In total, 6,300 wallets are now in the red, with 205 losing over $1 million each according to the data, which was first spotted by Lookonchain. More than 1,000 accounts saw losses of at least $100,000.

The wipeout came as crypto markets reeled from a global risk-off event triggered by U.S. President Donald Trump’s announcement of a 100% additional tariff on Chinese imports.

The move spooked investors across asset classes and sent cryptocurrency prices tumbling. Bitcoin briefly dropped below $110,000 and ether fell under $3,700, while the broader market as measured by the CoinDesk 20 (CD20) index dropped by 15% at one point.

The broad sell-off led to over $19 billion in liquidations over a 24 hours period, making it the largest single-day liquidation event in crypto history by dollar value. According to CoinGlass, the “actual total” of liquidations is “likely much higher” as leading crypto exchange Binance doesn’t report as quickly as other platforms.

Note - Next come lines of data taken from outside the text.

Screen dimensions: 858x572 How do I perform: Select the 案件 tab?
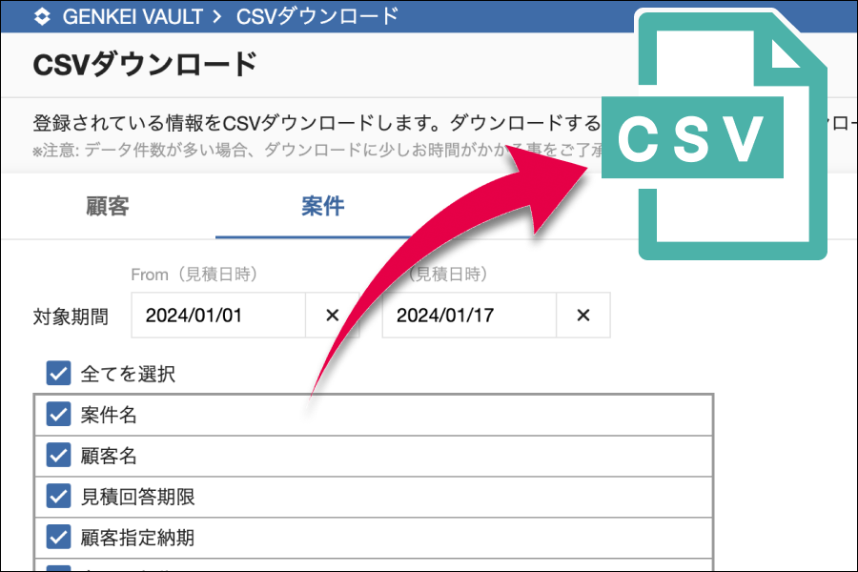[322, 206]
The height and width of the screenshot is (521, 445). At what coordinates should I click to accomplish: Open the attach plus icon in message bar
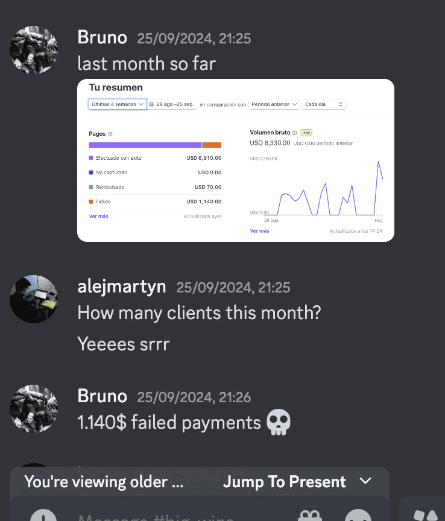tap(43, 516)
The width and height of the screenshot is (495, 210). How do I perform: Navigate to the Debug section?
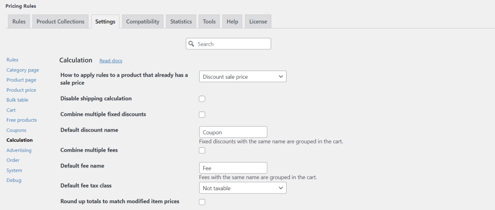click(x=14, y=181)
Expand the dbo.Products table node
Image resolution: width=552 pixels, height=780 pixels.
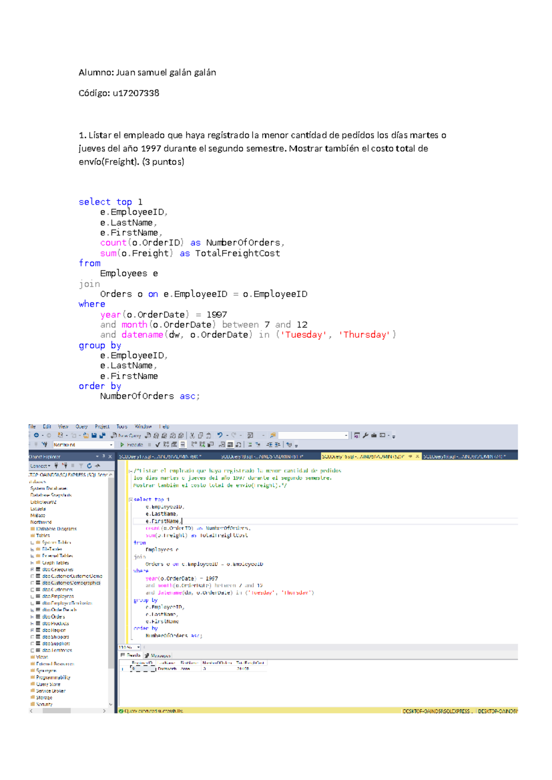pyautogui.click(x=32, y=624)
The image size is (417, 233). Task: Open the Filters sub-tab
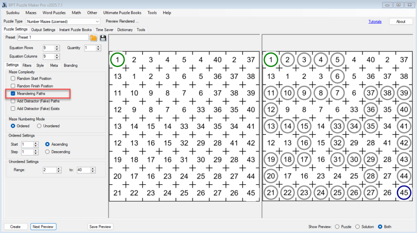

Leaderboard data reviewed by CoinDesk shows the top 100 traders on Hyperliquid gained $1.69 billion collectively.

In comparison, the top 100 losers dropped $743.5 million, leaving a net profit of $951 million concentrated among a handful of highly leveraged short sellers.

The biggest winner was wallet 0x5273…065f, which made over $700 million from short positions, while the largest loser, “TheWhiteWhale,” dropped $62.5 million.

Among the victims of the flush is crypto personality Jeffrey Huang, known online as Machi Big Brother, who once launched a defamation suit against ZachXBT, losing almost the entire value of his wallet, amounting to $14 million.

«Was fun while it lasted,» he posted on X.

Adding to the uncertainty, the ongoing U.S. government shutdown has delayed the release of key economic data. Without official indicators, markets are flying blind at a time when geopolitical risk is rising.